BauO Tir 1998 §25 Abs3 litb idF 2000/079;
BauO Tir 1998 §25 idF 2000/079;
BauO Tir 1998 §26;
BauO Tir 1998 §50 Abs3;
BauO Tir 1998 §8 Abs1;
BauO Tir 1998 §8 Abs3;
BauO Tir 1998 §8 Abs4;
BauO Tir 1998 §8 Abs5;
BauO Tir 1998 §8;
BauO Tir 2001 §25 Abs3 litb;
BauO Tir 2001 §8 Abs4;
BauRallg;
EMRK Art6 Abs1;
VwGG §39 Abs2 Z6;
VwGG §42 Abs2 Z1;

 

Spruch:

Die Beschwerde wird als unbegründet abgewiesen.
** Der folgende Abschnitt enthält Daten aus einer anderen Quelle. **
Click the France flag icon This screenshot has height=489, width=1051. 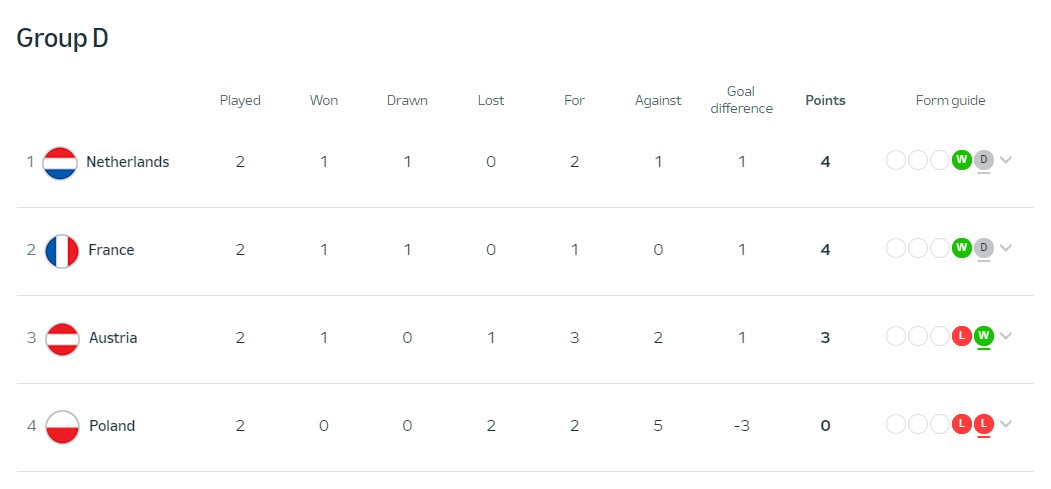[x=62, y=251]
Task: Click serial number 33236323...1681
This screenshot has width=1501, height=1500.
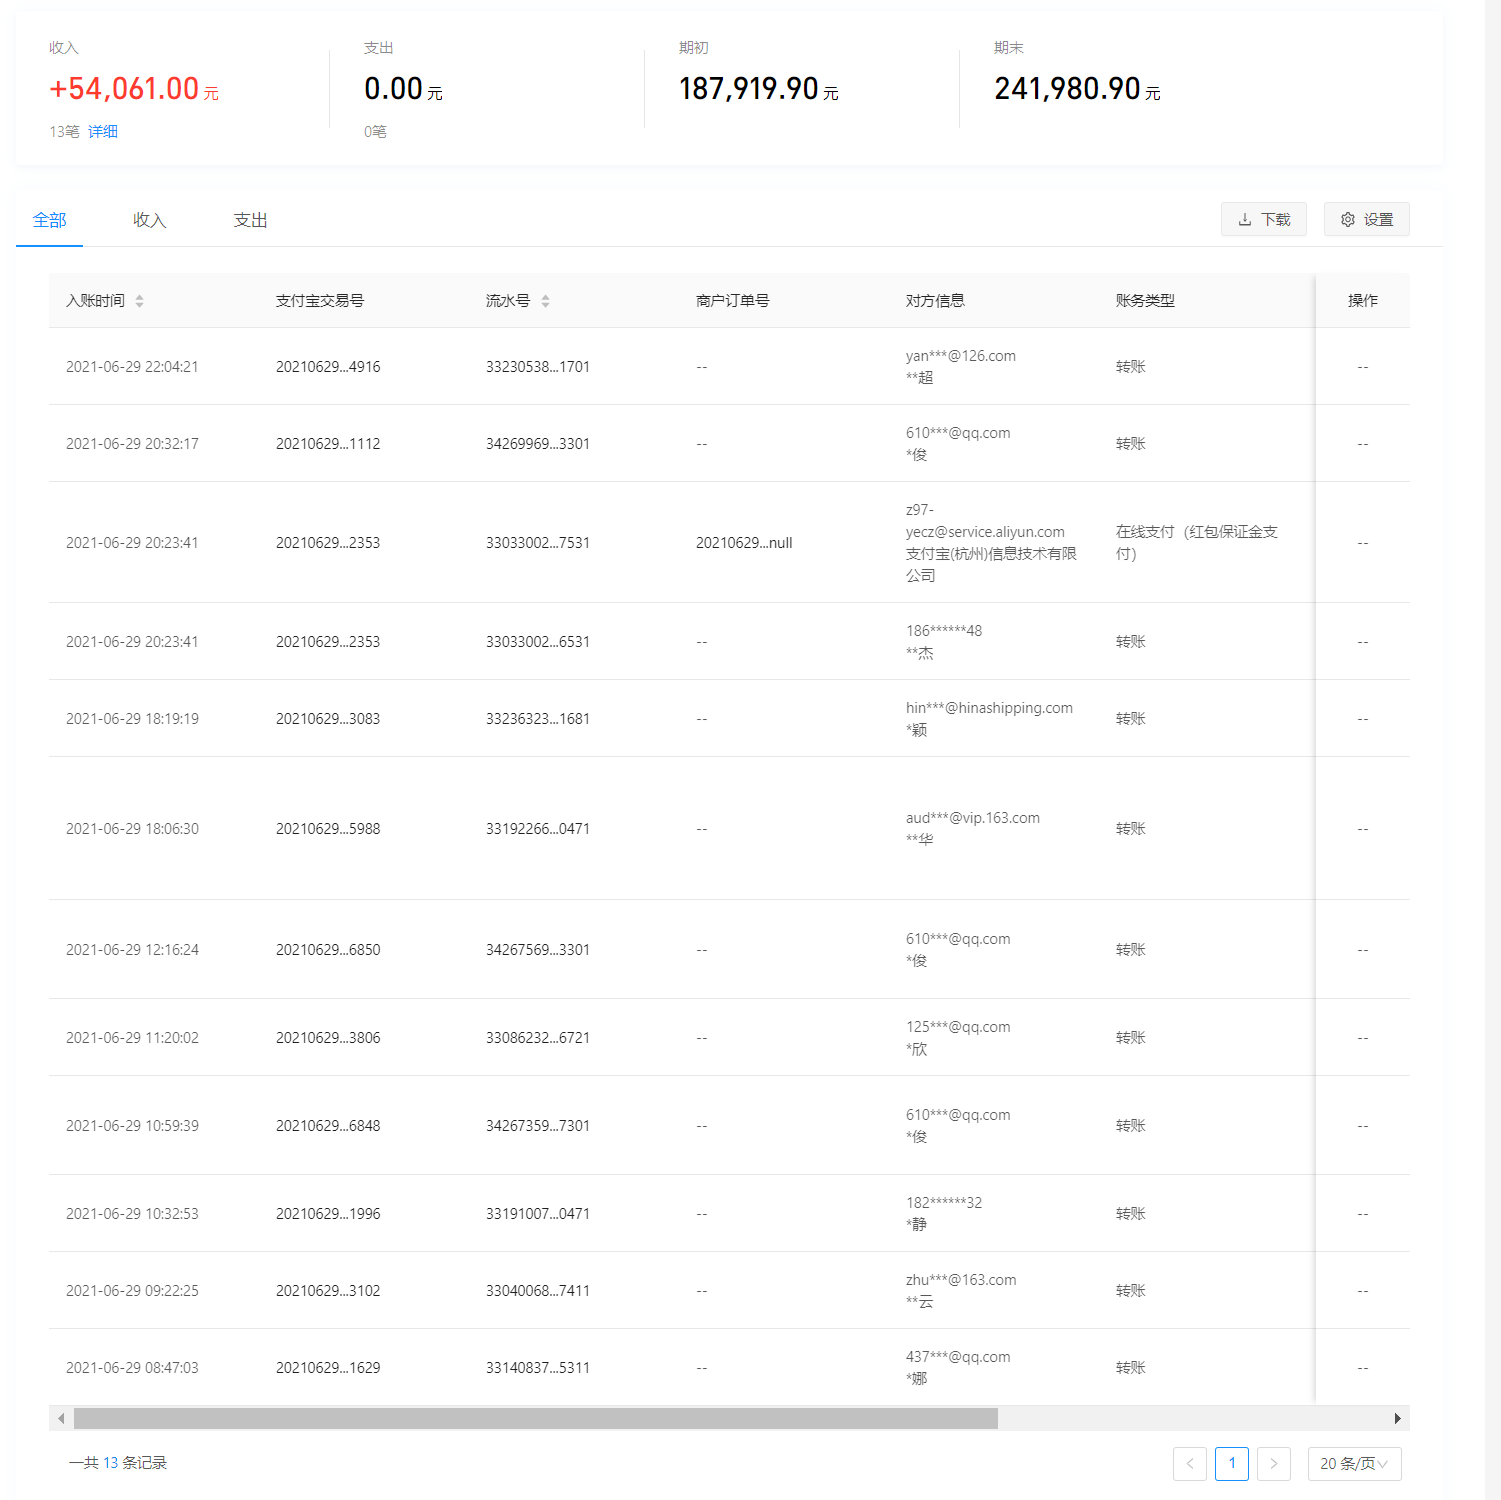Action: (x=537, y=719)
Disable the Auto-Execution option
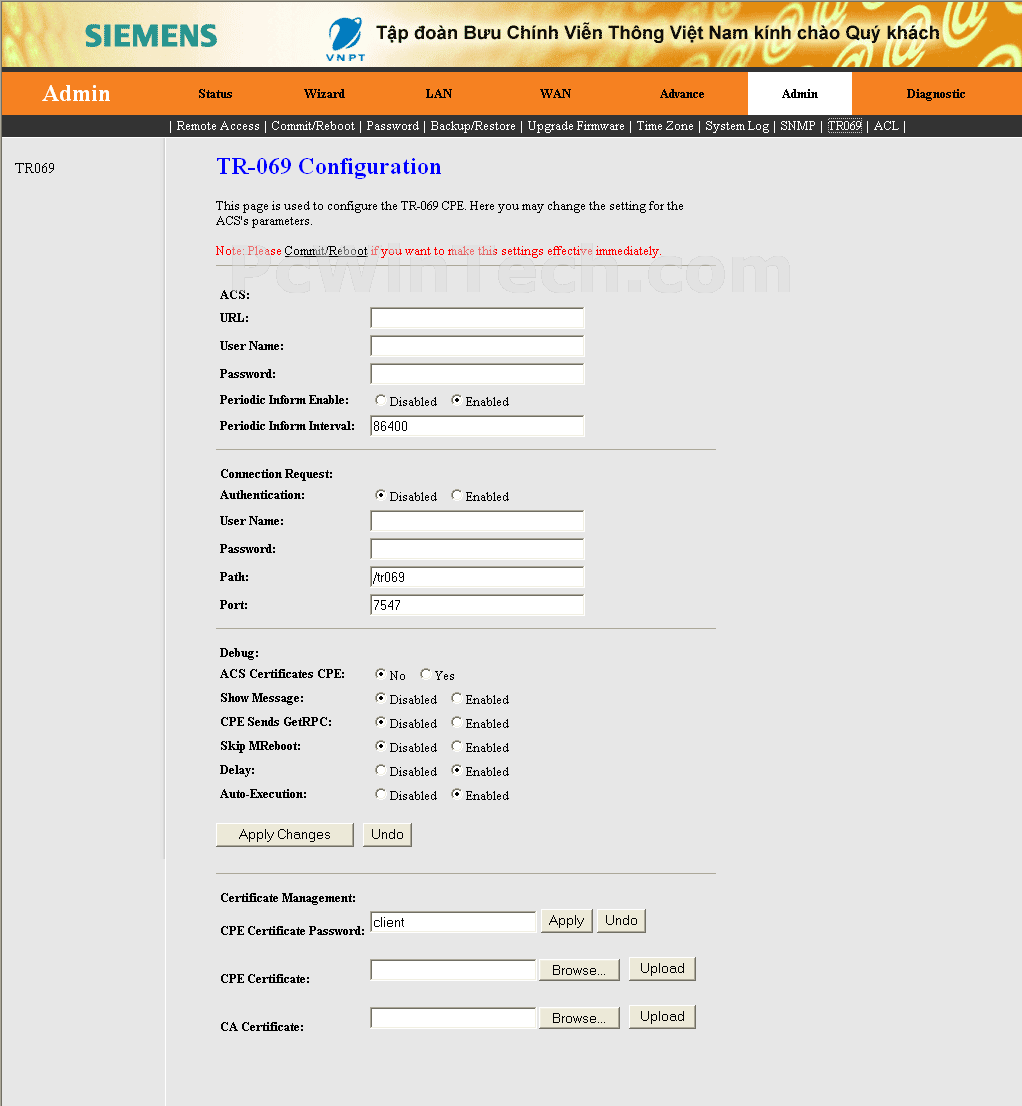The image size is (1022, 1106). [381, 794]
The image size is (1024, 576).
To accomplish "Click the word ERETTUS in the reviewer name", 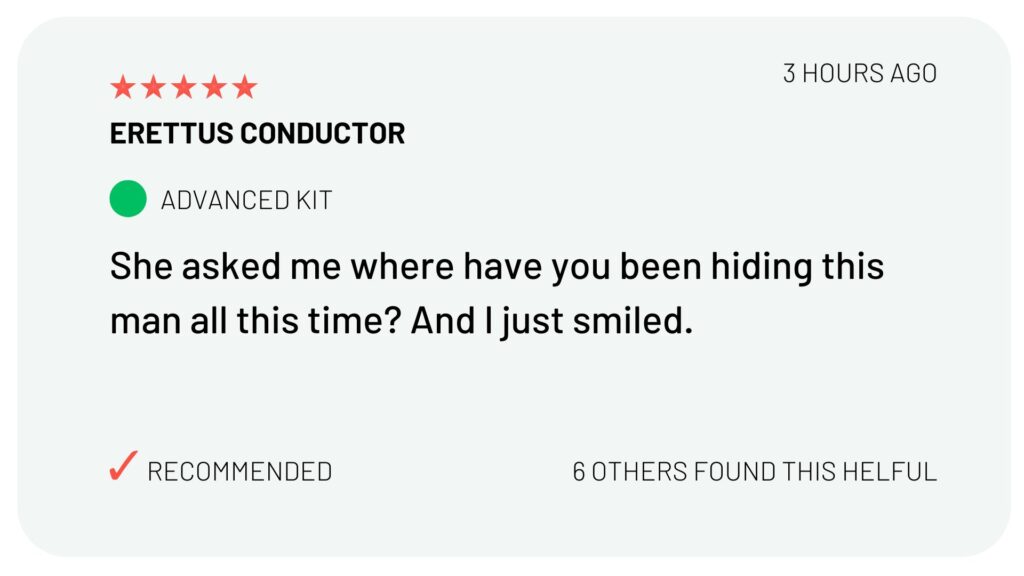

Der Beschwerdeführer hat dem Land Tirol Aufwendungen in der Höhe von EUR 381,90 binnen zwei Wochen bei sonstiger Exekution zu ersetzen.

Begründung

1. Zunächst ist auf das hg. Erkenntnis vom 17. Februar 2004, Zl. 2002/06/0126, das den "H Teil" des Bauvorhabens der zweitmitbeteiligten Partei zum Gegenstand hatte, hinzuweisen. Der (auch in diesem Verfahren) Beschwerdeführer hatte die Einräumung der Parteistellung im Bauverfahren betreffend die Errichtung einer Wohnanlage mit 46 Wohnungen auf einem näher bezeichneten Grundstück der KG H, das zur Gänze im Gemeindegebiet der Stadtgemeinde H in T liegt, beantragt und u.a. geltend gemacht, es liege in Wahrheit ein - auf zwei Bauabschnitte aufgeteiltes - Gesamtprojekt sowohl auf H als auch auf A Gemeindegebiet vor. Für das abzuführende Bauverfahren sei gemäß § 50 Abs. 3 TBO die Bezirkshauptmannschaft I zuständig. Die Gemeindebehörden und die Vorstellungsbehörde wiesen den Antrag des Beschwerdeführers ab. Der Verwaltungsgerichtshof wies mit dem angeführten Erkenntnis die Beschwerde als unbegründet ab und führte zum Vorbringen, bei dem gegenständlichen Projekt handle es sich um ein grenzüberschreitendes Bauvorhaben iSd § 50 Abs. 3 TBO Folgendes aus:

"Im Beschwerdefall bezieht sich der Antrag auf Erteilung der Baubewilligung (vorerst) nur auf eine Wohnanlage bestehend aus 46 Wohnungen auf dem im Gemeindegebiet von H liegenden Grundstück Nr. 216/2. Nur dieses Ansuchen war daher Gegenstand der behördlichen Entscheidung. Ein Antrag auf baubehördliche Bewilligung der Errichtung einer Wohnhausanlage von weiteren 6 Wohnungen und 4 Dienstleistungseinheiten auf dem Grundstück Nr. .9 der KG A wurde hingegen (noch) nicht gestellt, wobei eine solche Antragstellung zwar der Absicht des Bauträgers bzw. künftigen Bauwerbers entsprechen mag, die tatsächliche Verwirklichung dieser Absicht jedoch derzeit noch in der Zukunft liegt. Entgegen der vom Beschwerdeführer vertretenen Ansicht ist es für die Beurteilung des Beschwerdefalles irrelevant, ob sich das projektierte Bauvorhaben und das in Zukunft geplante im Falle dessen Errichtung als Gesamtwohnhausanlage darstellt. Wie der Beschwerdeführer selbst in der Beschwerde zugesteht, handelt es sich nämlich zumindest insoweit um zwei von einander trennbare Bauabschnitte, als der gegenständliche (erste) Bauabschnitt die Baubewilligung des Erweiterungsteiles nicht bedingt. Andererseits mag es zutreffen, dass das zukünftige Erweiterungsprojekt ohne die bereits erfolgte Errichtung des ersten Bauabschnittes nicht bewilligungsfähig wäre, diese Frage stellt sich jedoch angesichts der Eigenständigkeit und der damit gegebenen Bewilligungsfähigkeit des ersten (und im Beschwerdeverfahren ausschließlich zu beurteilenden) Bauabschnitts nicht.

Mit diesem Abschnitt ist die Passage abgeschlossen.